ВЫБРАННЫЙ ФРАГМЕНТ:
"""
Конечно, когда они говорили о [российских солдатах], которые приходили в их города, они делали это с глубокой враждебностью, переходящей в ненависть. Иногда они использовали резкие слова, называя их “орками” или даже хуже. Но зачастую, когда они употребляли такие слова, они ясно давали понять, что не имели в виду нас [сотрудников “Мемориала”]. В большинстве случаев они разделяли нас и тех, кто пришел как оккупанты.
– Какие нарушения прав человека вам удалось задокументировать?
– Мы не открыли ничего фундаментально нового – ведь эти ужасы уже известны уже три года. В Украине действуют местные правозащитные организации; работают международные организации, такие как “Хьюман Райтс Вотч”. Было несколько случаев – хоть и не много – когда люди рассказывали нам что-то новое.
"""
МАТЕРИАЛ ЗАДАНИЯ:
"""
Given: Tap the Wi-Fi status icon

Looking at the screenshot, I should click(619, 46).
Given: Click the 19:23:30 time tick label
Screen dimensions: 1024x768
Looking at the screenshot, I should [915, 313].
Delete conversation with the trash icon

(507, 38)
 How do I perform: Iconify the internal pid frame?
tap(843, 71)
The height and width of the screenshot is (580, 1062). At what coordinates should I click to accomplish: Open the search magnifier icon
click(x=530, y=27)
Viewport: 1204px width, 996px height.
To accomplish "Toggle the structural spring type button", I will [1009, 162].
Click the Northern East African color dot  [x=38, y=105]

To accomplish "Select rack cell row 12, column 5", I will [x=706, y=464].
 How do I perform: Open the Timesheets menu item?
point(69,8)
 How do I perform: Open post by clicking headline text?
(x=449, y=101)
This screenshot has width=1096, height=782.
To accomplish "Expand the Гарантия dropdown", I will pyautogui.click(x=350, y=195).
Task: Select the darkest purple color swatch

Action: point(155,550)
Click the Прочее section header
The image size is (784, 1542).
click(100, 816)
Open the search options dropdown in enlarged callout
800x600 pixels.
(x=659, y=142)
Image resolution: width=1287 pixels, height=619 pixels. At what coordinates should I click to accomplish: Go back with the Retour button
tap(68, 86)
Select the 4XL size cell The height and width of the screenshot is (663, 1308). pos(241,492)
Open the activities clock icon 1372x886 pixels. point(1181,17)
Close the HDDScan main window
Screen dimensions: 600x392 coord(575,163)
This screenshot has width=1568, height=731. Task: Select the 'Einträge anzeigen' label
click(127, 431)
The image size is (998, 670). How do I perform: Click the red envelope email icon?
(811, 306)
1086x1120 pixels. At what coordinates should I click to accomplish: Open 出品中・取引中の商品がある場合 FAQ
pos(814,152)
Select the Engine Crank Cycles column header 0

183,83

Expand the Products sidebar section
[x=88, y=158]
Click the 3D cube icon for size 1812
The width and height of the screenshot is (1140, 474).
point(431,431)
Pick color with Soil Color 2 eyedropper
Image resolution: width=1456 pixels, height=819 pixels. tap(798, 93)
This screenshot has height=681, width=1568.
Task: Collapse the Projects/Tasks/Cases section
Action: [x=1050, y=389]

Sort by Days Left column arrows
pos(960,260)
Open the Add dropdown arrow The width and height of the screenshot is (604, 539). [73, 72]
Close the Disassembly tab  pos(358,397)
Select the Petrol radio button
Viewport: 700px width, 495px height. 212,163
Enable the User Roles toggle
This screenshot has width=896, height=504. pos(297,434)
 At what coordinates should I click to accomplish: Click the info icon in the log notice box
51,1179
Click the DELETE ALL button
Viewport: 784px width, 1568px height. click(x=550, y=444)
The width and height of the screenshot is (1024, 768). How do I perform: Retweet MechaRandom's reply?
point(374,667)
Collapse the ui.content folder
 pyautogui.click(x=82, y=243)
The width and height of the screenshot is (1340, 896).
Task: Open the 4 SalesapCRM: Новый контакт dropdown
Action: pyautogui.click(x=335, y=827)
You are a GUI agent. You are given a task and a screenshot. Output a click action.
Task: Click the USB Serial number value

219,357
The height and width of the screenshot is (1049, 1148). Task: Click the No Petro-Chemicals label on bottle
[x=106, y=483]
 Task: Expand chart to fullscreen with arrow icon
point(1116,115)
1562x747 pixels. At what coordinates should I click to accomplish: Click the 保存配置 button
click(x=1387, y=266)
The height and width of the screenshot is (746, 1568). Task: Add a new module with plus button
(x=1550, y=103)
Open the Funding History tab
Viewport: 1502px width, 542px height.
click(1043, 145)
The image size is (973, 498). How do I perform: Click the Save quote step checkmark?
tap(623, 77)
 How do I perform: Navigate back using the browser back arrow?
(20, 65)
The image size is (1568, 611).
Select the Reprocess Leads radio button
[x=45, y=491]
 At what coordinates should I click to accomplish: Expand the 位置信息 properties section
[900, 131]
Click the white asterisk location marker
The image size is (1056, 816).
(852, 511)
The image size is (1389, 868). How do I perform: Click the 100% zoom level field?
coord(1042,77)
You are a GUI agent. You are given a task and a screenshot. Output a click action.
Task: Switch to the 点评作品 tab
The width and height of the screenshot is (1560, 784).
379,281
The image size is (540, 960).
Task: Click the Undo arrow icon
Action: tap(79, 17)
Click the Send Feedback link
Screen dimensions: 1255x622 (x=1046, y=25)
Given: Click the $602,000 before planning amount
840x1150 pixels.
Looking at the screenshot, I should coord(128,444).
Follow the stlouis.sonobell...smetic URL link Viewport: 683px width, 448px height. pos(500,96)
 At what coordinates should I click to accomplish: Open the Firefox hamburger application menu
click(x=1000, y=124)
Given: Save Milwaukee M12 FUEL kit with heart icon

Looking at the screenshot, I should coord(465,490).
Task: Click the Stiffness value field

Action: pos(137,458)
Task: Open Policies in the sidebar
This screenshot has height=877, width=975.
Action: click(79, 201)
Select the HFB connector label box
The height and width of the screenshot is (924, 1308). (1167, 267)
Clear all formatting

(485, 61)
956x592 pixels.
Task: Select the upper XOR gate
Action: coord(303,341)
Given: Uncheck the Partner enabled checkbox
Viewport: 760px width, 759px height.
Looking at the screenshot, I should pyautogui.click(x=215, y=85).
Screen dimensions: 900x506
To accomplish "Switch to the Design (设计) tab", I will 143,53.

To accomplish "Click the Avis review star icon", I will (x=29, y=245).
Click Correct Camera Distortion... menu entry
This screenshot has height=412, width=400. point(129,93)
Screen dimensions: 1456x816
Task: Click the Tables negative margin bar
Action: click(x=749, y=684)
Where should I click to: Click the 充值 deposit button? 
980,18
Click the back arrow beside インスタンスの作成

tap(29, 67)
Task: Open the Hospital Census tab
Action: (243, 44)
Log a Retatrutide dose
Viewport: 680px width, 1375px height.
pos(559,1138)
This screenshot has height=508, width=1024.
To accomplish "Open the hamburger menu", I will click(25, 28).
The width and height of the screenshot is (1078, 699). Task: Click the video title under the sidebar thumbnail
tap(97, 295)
"""
ПОСТАНОВКА ЗАДАЧИ A: Определите, согласуются ли с выбранным фрагментом утверждения (i) говоря о российских солдатах, люди иногда называли их «орками»; (ii) в ответе сказано, что удалось открыть много фундаментально нового; (iii) в Украине работают международные организации, например «Хьюман Райтс Вотч». Для каждого утверждения дайте ответ «да» или «нет» и точную цитату из фрагмента, на которой он основан.
ПОСТАНОВКА ЗАДАЧИ B: Представьте в виде Markdown-таблицы с колонками «№» и «Строка» строки записей, начиная со строки, содержащей "Expand the Products sidebar section", и заканчивая строкой, содержащей "Action: [x=1050, y=389]", без пустых строк.

ПРАВИЛЬНЫЙ РЕЗУЛЬТАТ A:
(i) Да: «Иногда они использовали резкие слова, называя их “орками” или даже хуже».
(ii) Нет: «Мы не открыли ничего фундаментально нового».
(iii) Да: «работают международные организации, такие как “Хьюман Райтс Вотч”».

ПРАВИЛЬНЫЙ РЕЗУЛЬТАТ B:
| № | Строка |
|---|---|
| 1 | Expand the Products sidebar section |
| 2 | [x=88, y=158] |
| 3 | Click the 3D cube icon for size 1812 |
| 4 | The width and height of the screenshot is (1140, 474). |
| 5 | point(431,431) |
| 6 | Pick color with Soil Color 2 eyedropper |
| 7 | Image resolution: width=1456 pixels, height=819 pixels. tap(798, 93) |
| 8 | This screenshot has height=681, width=1568. |
| 9 | Task: Collapse the Projects/Tasks/Cases section |
| 10 | Action: [x=1050, y=389] |